** Opening Record set block **
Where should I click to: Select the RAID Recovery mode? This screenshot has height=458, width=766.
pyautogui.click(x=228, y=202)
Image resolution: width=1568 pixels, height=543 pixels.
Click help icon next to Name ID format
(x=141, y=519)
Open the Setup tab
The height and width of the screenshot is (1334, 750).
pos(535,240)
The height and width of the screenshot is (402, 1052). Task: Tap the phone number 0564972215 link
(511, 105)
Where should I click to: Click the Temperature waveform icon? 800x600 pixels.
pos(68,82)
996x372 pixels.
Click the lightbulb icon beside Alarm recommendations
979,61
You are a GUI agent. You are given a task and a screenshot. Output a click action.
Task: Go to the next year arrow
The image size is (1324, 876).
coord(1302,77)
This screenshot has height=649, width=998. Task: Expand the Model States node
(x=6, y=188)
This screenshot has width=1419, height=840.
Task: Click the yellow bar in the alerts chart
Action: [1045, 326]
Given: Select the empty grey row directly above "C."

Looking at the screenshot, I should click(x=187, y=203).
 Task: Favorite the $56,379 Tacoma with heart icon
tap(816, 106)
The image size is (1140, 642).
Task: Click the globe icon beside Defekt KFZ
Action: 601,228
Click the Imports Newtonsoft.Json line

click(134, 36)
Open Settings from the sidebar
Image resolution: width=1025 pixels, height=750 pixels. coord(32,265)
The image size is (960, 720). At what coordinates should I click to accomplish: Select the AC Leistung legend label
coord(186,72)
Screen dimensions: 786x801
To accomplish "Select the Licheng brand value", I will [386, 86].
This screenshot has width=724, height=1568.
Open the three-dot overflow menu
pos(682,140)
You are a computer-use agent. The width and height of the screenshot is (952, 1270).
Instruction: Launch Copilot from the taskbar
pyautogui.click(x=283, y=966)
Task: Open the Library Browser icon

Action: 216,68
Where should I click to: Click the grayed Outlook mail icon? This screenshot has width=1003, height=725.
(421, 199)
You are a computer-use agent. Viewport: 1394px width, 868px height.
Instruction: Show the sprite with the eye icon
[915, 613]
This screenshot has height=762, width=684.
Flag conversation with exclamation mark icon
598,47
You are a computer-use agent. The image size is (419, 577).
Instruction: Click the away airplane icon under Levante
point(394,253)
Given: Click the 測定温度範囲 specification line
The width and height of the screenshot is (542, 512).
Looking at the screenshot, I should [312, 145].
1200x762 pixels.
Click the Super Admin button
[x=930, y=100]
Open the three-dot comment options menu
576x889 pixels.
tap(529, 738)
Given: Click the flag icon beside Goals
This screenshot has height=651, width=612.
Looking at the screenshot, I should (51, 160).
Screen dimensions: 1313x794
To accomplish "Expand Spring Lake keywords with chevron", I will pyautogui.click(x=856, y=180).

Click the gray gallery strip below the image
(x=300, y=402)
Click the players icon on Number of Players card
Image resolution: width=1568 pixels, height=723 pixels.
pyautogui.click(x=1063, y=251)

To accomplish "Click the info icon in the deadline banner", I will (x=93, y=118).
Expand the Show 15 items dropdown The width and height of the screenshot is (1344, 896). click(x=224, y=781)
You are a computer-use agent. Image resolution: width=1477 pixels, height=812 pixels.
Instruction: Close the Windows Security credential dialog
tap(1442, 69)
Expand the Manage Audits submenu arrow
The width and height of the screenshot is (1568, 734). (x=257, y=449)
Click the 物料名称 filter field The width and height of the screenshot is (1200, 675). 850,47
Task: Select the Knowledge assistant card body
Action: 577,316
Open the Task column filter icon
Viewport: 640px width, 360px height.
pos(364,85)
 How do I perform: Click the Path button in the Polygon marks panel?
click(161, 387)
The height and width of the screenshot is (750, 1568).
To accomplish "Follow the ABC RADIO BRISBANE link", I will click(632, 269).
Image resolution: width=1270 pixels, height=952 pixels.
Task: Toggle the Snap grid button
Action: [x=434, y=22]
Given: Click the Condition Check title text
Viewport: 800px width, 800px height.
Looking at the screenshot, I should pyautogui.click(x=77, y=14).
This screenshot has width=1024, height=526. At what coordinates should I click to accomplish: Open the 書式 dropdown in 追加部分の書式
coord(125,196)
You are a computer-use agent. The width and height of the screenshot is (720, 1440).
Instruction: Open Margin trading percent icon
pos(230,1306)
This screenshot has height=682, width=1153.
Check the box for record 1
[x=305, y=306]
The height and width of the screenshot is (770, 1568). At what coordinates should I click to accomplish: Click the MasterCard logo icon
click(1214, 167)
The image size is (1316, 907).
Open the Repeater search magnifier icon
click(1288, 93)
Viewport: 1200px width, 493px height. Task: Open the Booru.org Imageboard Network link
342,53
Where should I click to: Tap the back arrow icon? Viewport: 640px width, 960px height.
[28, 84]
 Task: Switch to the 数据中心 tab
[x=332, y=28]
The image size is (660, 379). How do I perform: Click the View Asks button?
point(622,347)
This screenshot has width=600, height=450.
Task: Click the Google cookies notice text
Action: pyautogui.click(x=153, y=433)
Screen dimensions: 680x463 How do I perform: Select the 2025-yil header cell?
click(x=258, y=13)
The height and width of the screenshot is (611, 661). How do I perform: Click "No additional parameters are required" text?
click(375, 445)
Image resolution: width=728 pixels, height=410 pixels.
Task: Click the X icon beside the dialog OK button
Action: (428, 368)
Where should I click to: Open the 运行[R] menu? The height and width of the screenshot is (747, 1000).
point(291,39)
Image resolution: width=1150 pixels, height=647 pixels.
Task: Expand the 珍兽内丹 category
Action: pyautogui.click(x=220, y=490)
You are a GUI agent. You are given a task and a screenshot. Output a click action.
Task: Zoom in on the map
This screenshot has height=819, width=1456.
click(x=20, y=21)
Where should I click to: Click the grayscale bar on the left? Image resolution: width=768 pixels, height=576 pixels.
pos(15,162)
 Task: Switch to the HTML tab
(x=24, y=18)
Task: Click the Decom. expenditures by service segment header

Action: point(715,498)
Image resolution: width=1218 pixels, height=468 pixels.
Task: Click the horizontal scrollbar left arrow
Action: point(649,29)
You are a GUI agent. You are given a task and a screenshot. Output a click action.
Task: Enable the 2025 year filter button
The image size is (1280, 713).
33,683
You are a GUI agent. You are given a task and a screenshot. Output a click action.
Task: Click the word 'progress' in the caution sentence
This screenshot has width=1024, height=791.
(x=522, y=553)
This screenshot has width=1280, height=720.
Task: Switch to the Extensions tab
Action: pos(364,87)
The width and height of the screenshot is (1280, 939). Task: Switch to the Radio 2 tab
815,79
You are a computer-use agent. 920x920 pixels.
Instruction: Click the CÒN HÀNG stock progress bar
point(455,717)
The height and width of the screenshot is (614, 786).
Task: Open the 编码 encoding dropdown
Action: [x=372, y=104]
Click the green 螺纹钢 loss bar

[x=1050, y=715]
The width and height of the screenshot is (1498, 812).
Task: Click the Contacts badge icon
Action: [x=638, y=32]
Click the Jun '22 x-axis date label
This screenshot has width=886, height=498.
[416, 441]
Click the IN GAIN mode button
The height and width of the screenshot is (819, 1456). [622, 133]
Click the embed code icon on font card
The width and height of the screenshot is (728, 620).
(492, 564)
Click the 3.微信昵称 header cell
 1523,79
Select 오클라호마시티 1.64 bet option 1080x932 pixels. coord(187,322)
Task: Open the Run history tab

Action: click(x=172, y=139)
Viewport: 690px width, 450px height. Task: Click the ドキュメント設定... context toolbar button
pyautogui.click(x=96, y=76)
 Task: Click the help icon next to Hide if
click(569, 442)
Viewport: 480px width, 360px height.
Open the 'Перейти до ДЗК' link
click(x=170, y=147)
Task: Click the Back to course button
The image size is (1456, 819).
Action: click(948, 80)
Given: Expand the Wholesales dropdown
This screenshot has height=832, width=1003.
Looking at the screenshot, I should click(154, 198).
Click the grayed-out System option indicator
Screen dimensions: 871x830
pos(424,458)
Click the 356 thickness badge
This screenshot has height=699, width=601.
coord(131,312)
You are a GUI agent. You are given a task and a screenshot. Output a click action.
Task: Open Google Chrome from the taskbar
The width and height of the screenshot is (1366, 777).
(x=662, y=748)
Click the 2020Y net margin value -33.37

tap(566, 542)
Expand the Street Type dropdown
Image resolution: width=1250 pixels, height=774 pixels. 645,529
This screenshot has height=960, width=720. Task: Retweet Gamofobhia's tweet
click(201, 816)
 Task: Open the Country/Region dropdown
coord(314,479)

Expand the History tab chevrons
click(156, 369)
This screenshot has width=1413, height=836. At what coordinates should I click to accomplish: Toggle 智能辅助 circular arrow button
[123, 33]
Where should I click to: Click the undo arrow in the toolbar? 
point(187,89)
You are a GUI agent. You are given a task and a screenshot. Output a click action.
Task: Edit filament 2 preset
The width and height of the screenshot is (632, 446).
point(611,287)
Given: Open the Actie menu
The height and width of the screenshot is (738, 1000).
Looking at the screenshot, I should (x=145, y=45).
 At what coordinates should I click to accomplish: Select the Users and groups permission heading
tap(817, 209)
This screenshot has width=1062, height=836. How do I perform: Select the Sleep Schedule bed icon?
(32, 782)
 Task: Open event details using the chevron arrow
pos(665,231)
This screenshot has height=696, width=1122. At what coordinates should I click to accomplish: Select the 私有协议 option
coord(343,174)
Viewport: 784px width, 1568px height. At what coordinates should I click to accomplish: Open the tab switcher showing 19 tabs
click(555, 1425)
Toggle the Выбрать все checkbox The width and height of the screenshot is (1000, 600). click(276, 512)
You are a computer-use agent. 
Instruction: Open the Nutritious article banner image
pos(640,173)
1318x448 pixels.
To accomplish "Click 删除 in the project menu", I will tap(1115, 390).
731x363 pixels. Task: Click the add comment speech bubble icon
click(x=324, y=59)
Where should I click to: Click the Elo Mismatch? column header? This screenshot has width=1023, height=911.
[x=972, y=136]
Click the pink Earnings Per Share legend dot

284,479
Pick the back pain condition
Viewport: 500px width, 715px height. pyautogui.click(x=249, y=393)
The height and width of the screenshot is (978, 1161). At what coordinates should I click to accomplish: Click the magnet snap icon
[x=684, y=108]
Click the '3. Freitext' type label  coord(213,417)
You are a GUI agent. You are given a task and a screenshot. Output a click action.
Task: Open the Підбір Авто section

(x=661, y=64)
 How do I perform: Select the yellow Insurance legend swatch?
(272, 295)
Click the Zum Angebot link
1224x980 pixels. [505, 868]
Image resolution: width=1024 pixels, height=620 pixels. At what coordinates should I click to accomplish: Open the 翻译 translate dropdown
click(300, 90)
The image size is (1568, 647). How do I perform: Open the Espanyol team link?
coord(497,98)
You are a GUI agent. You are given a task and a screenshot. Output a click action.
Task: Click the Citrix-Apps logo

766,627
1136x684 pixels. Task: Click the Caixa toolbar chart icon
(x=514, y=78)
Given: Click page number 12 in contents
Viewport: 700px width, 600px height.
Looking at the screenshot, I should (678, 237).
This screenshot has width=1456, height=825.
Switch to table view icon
** Closing Record set block **
## [What you are asked to do]
Write out exactly the lines between the start of the entries and the line containing "Open the Setup tab", including that line and the first one.

## [Answer space]
Where should I click to: Select the RAID Recovery mode? This screenshot has height=458, width=766.
pyautogui.click(x=228, y=202)
Image resolution: width=1568 pixels, height=543 pixels.
Click help icon next to Name ID format
(x=141, y=519)
Open the Setup tab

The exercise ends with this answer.